IMF menyajikan rencana penyelamatan yang komprehensif untuk mengatasi utang Ghana, membatasi pengeluaran, meningkatkan pendapatan, dan melindungi populasi yang paling rentan sambil melakukan negosiasi dengan kreditor asing.
Masalah ini menjadi topik diskusi penting di Majelis Umum PBB. Meningkatnya beban utang negara-negara berkembang, yang diperkirakan melebihi USD200 miliar, juga akan menjadi topik diskusi utama lainnya.
Laporan New York Times mencatat bahwa pinjaman IMF baru-baru ini membantu menstabilkan perekonomian dengan mengurangi perubahan mata uang dan meningkatkan kepercayaan. Meski inflasi masih berkisar 40%, namun sudah menurun dari puncaknya sebesar 54% pada bulan Januari.
Pada bulan Mei, presiden Ghana menyampaikan bahwa dana talangan IMF senilai USD3 miliar tidak akan serta-merta menyelesaikan masalah ekonomi negaranya.
Program IMF mengatasi permasalahan penting, namun Tsidi Tsikata, peneliti senior di Pusat Transformasi Ekonomi Afrika di Accra, yang dikutip dalam penelitiannya, mempertanyakan apakah Ghana dapat menghindari kesulitan keuangan serupa.
Ghana Awalnya Dipuji IMF
Ghana pada 2019 dipuji sebagai salah satu kisah sukses di Afrika Sub-Sahara. Negara ini adalah negara pertama yang membebaskan diri dari pemerintahan kolonial pada tahun 1957.
Negara ini membangun demokrasi yang stabil pada tahun 1990-an, mengatasi pergolakan politik selama beberapa dekade. Pertumbuhan ekonomi yang didorong oleh ekspor kakao, emas, dan—yang terbaru—minyak membantu mengurangi tingkat kemiskinan dari 53 persen pada tahun 1991 menjadi 21 persen pada tahun 2012.

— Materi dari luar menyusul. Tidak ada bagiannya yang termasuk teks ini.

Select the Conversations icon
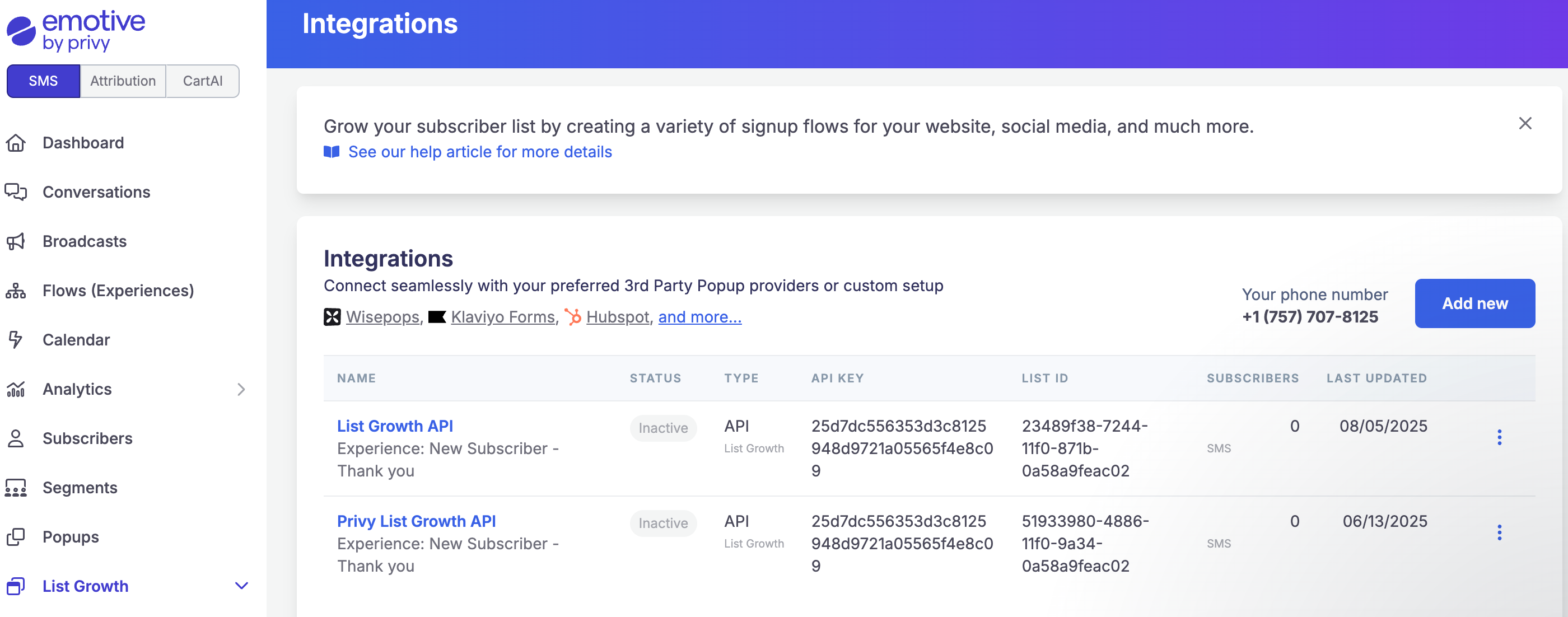[16, 191]

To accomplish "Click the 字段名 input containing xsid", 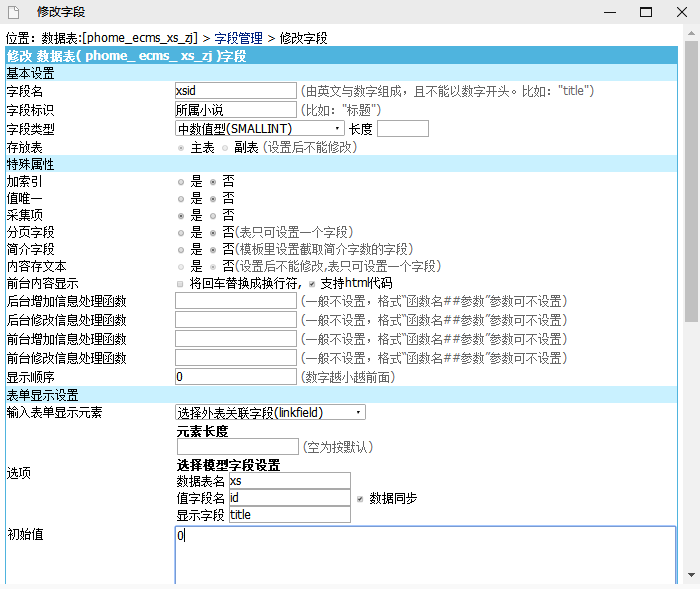I will pyautogui.click(x=235, y=91).
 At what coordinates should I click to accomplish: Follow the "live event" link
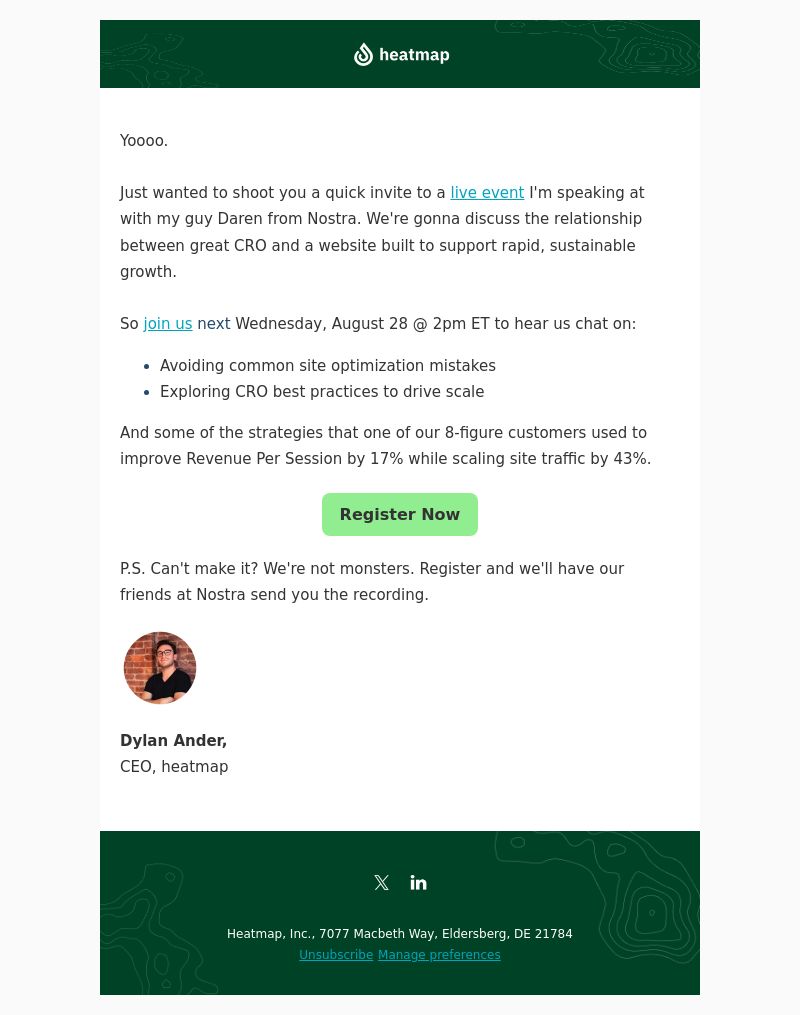coord(487,193)
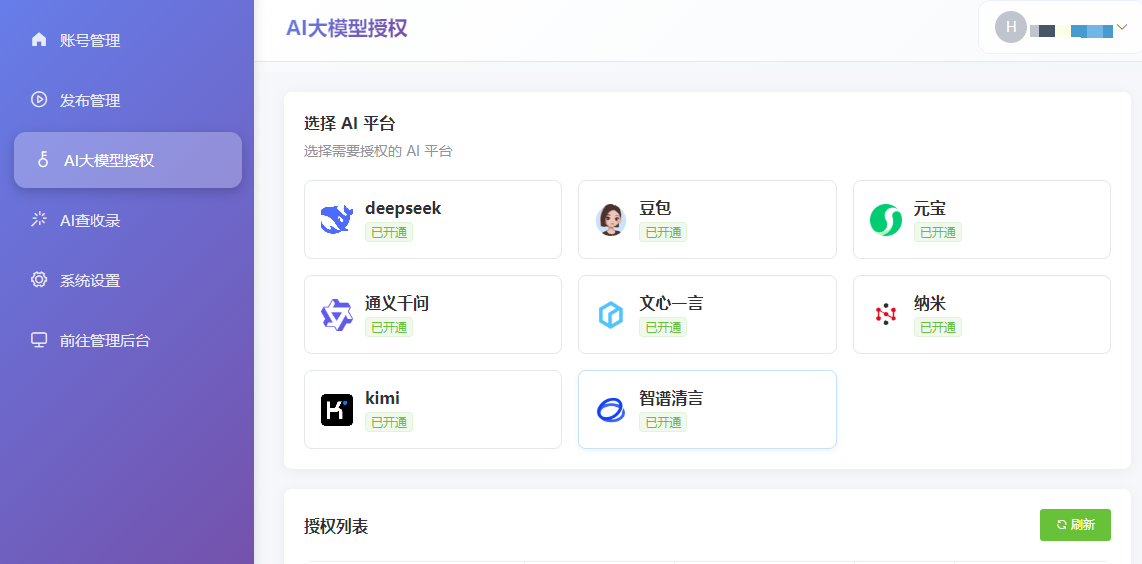
Task: Select the 文心一言 blue hexagon icon
Action: click(611, 314)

Namun pada tahun 2015, perekonomian Ghana berada dalam masalah, tertatih-tatih karena melebarnya defisit transaksi berjalan dan anggaran, inflasi yang merajalela, dan depresiasi mata uang.
Kredit mengering seiring kenaikan suku bunga dan kredit macet bank yang menumpuk. Akar permasalahan di Ghana adalah pengeluaran pemerintah yang tidak terkendali, sebagian besar untuk membayar gaji pegawai negeri sipil yang terlalu banyak jumlahnya.

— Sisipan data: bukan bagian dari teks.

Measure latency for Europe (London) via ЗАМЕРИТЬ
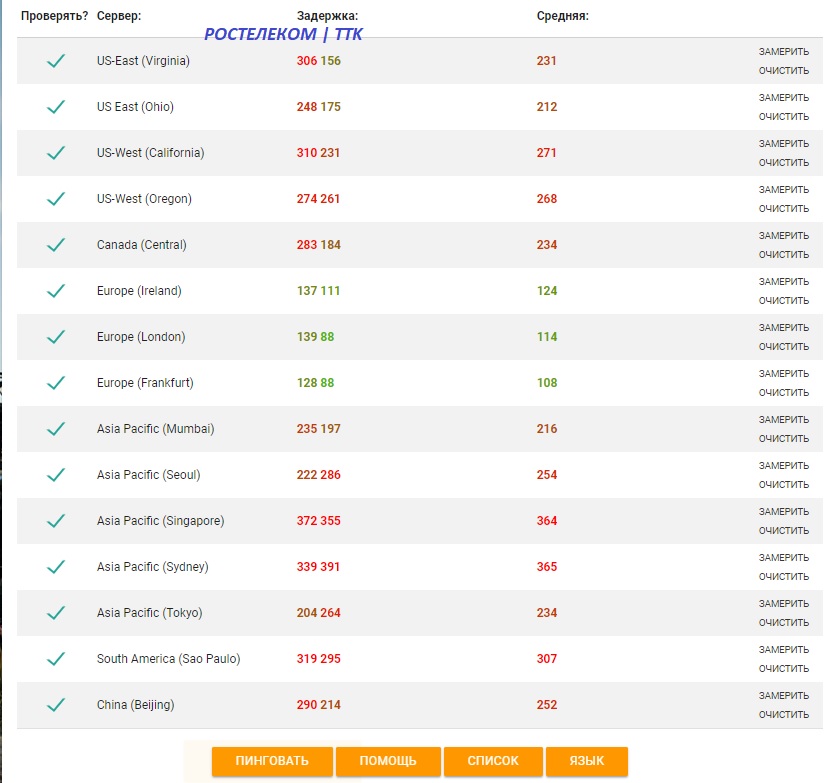 [783, 328]
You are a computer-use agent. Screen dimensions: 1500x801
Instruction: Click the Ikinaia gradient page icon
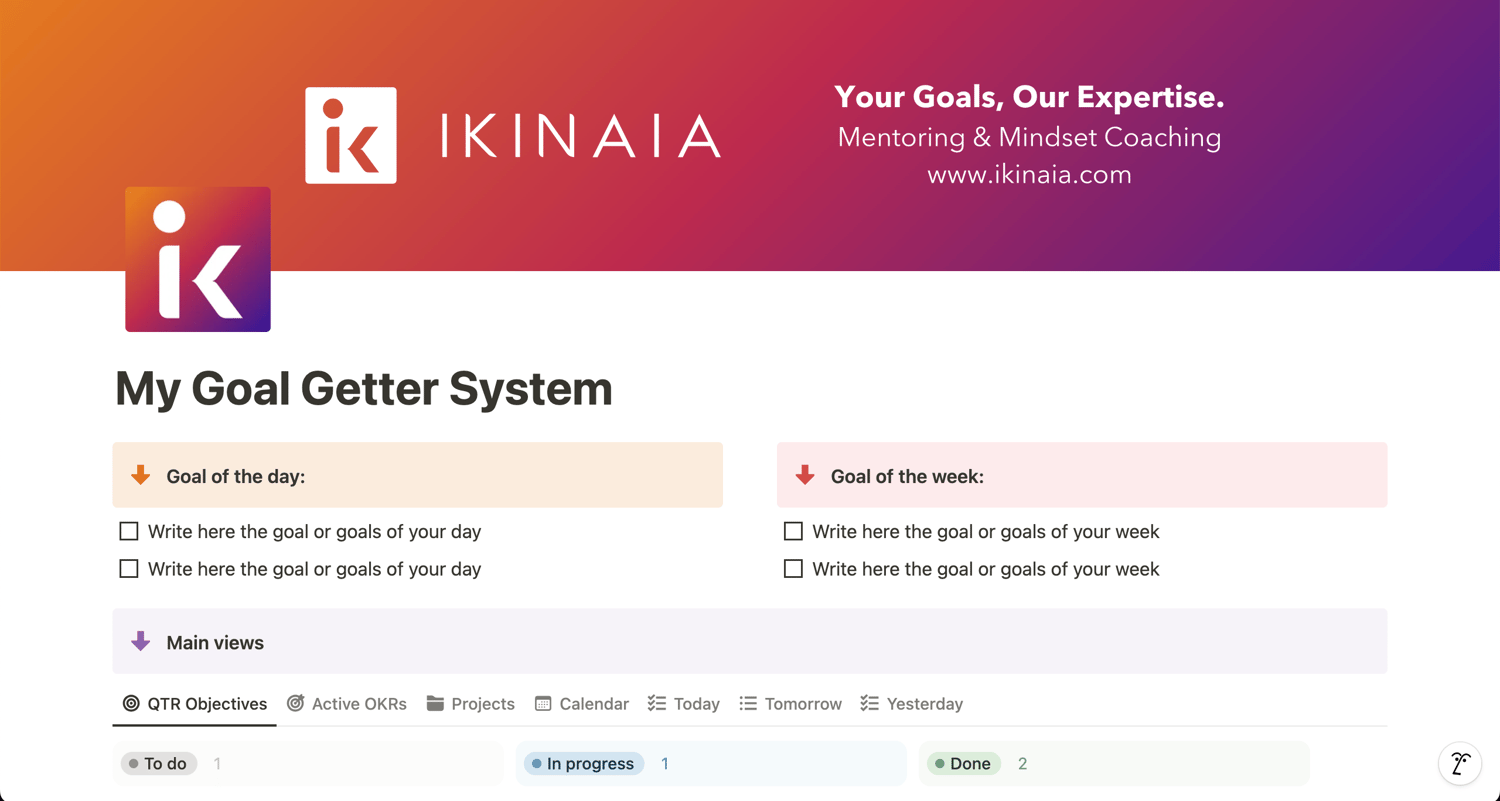(198, 259)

Pada awal tahun 2015, Ghana meminta pinjaman sebesar USD918 juta kepada IMF untuk membantu menstabilkan perekonomian. Penasihat IMF, bekerja sama dengan pemerintah Ghana, mengembangkan program yang terdiri dari tiga bagian.

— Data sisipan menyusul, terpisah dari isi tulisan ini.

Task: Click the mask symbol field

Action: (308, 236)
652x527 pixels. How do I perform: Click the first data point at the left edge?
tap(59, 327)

1. Memulihkan Keberlanjutan Utang
Pemerintah membatasi perekrutan dan kenaikan upah serta menghapuskan subsidi untuk utilitas dan produk minyak bumi.
Untuk meningkatkan pendapatan, pemerintah menindak penghindaran pajak dan melakukan rasionalisasi pengecualian.
Sumber pendapatan baru mencakup pajak atas mobil mewah dan peningkatan pajak bagi mereka yang berpenghasilan tinggi.
Untuk meningkatkan kondisi keuangan Ghana, Undang-Undang Manajemen Keuangan Publik yang baru menyerukan peningkatan standar, prosedur, dan teknologi akuntansi.
2. Memperkuat Kebijakan Moneter
Pihak berwenang sepakat untuk secara bertahap mengakhiri pembiayaan bank sentral terhadap defisit anggaran—yang merupakan sumber utama inflasi—dan memperkuat rezim penargetan inflasi.
3. Membersihkan Sistem Perbankan
Tinjauan kualitas aset menunjukkan adanya kekurangan kapitalisasi yang signifikan.
Beberapa bank direkapitalisasi, dan Bank of Ghana menggunakan kewenangan barunya untuk menghentikan pemberi pinjaman yang bangkrut.
Bank sentral mengembangkan peraturan untuk memastikan bahwa bank memenuhi standar penjaminan emisi dan evaluasi kredit yang baik. Dana ini juga membayar kembali nasabah lembaga keuangan mikro yang bangkrut.